(Data section)

######

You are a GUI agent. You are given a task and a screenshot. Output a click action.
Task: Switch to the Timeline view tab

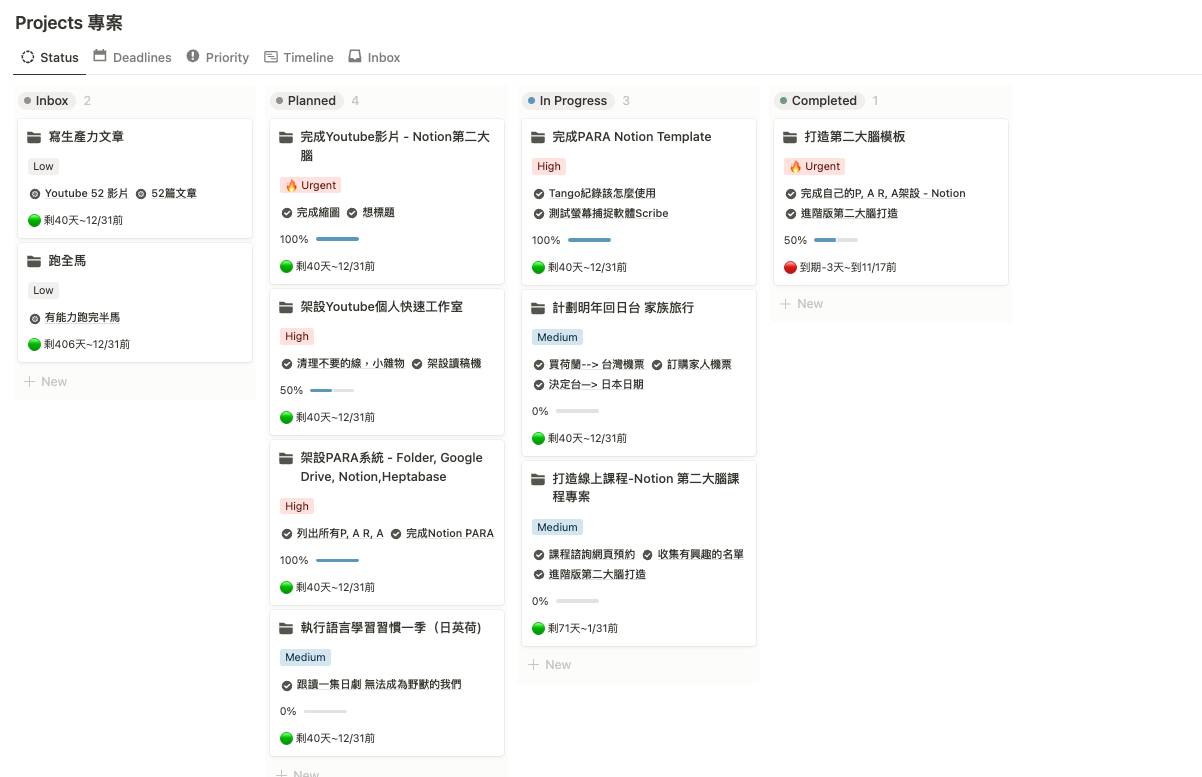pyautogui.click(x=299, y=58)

######

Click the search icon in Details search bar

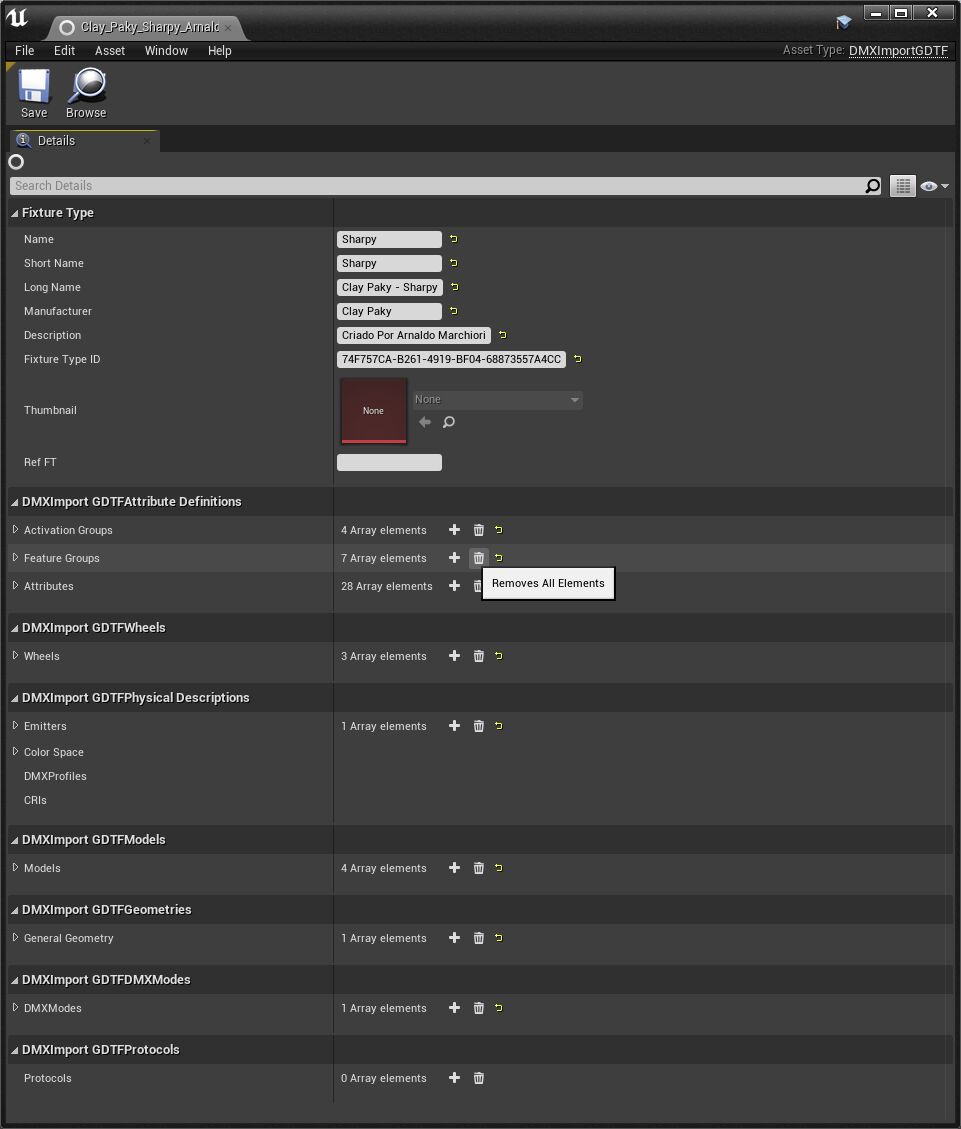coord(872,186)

######

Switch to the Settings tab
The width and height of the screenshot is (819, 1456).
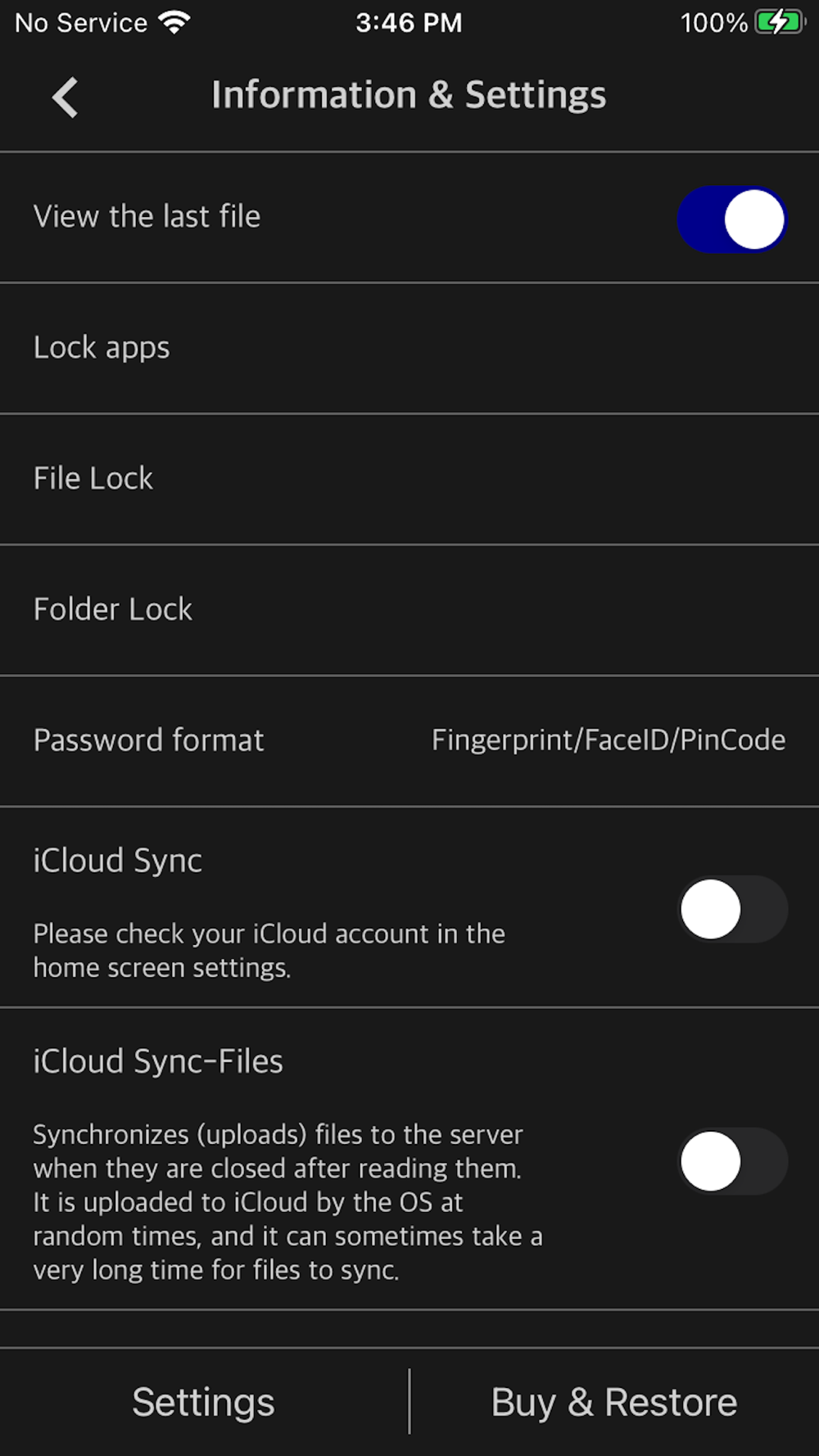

######

(What the task asks) Could you report how many lines of the entries include the word "screenshot"? Only the number is needed.

(Task output) 2